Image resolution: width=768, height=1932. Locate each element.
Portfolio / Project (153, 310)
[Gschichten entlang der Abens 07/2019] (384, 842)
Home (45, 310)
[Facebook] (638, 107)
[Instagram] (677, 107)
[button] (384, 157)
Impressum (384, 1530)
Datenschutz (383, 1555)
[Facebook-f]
************
What the task asks => The answer must be every record above, repeated exactly as written.

Written answer =>
Image resolution: width=768, height=1932. Locate each element.
Portfolio / Project (153, 310)
[Gschichten entlang der Abens 07/2019] (384, 842)
Home (45, 310)
[Facebook] (638, 107)
[Instagram] (677, 107)
[button] (384, 157)
Impressum (384, 1530)
Datenschutz (383, 1555)
[Facebook-f]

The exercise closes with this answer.